SISCO OSI stack fails to properly handle malformed packets
From SCADApedia
Certain versions of SISCO's OSI stack, which is used in a number of ICCP servers from SISCO and other vendors, will crash and require a reboot if invalid data is sent to the OSI stack.
Contents |
Vulnerability
Certain versions of SISCO's OSI stack can be crashed by sending invalid data after a COTP connection has been established. A vulnerable ICCP server will typically crash in 15 to 20 seconds and require a system reboot to resume operations.
This attack requires specialized tools and knowledge of the ICCP protocol.

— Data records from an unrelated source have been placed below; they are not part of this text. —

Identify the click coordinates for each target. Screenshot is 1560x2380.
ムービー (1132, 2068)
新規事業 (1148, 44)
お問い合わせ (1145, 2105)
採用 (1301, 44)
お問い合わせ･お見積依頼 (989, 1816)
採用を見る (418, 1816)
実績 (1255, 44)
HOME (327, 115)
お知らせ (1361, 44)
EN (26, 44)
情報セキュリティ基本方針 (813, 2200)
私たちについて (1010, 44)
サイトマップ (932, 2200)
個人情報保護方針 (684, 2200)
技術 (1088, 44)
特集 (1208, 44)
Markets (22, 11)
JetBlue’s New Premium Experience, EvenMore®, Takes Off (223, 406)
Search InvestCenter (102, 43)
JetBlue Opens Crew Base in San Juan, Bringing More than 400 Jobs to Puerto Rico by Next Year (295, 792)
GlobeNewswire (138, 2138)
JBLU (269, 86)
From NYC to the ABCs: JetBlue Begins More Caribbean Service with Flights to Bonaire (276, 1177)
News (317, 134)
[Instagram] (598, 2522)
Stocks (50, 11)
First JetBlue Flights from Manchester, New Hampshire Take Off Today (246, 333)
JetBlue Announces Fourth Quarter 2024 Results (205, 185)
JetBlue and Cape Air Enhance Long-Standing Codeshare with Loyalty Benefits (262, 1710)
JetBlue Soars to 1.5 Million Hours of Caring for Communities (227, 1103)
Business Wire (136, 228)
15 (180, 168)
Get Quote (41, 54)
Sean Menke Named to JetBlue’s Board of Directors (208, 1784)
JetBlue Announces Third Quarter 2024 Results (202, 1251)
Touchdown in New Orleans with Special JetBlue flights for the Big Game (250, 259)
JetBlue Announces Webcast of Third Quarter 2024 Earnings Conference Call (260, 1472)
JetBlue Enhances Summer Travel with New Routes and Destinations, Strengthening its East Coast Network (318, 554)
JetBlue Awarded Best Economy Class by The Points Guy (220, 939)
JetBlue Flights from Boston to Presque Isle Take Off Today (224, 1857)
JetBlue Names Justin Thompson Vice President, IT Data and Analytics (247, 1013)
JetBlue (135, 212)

To create the required COTP connection to launch the attack, an attacker would first need to implement TPKT, RFC 1006. Then an attacker would need to implement COTP and guess the transport-service-access-point value (TSAP).
This vulnerability was discovered and reported to US-CERT by Matt Franz of Digital Bond.
Affected Systems
SISCO's OSI stack is found in well over 50% of the deployed ICCP servers, many of which are not sold under the SISCO brand. For example, Areva and Siemens ICCP servers rely on the SISCO OSI stack. SISCO has not made public the versions of their product that are vulnerable nor the third party ICCP servers that are using the vulnerable version of their OSI stack. All asset owners with ICCP servers should either contact their vendor or use one of the detection methods to determine if they are vulnerable.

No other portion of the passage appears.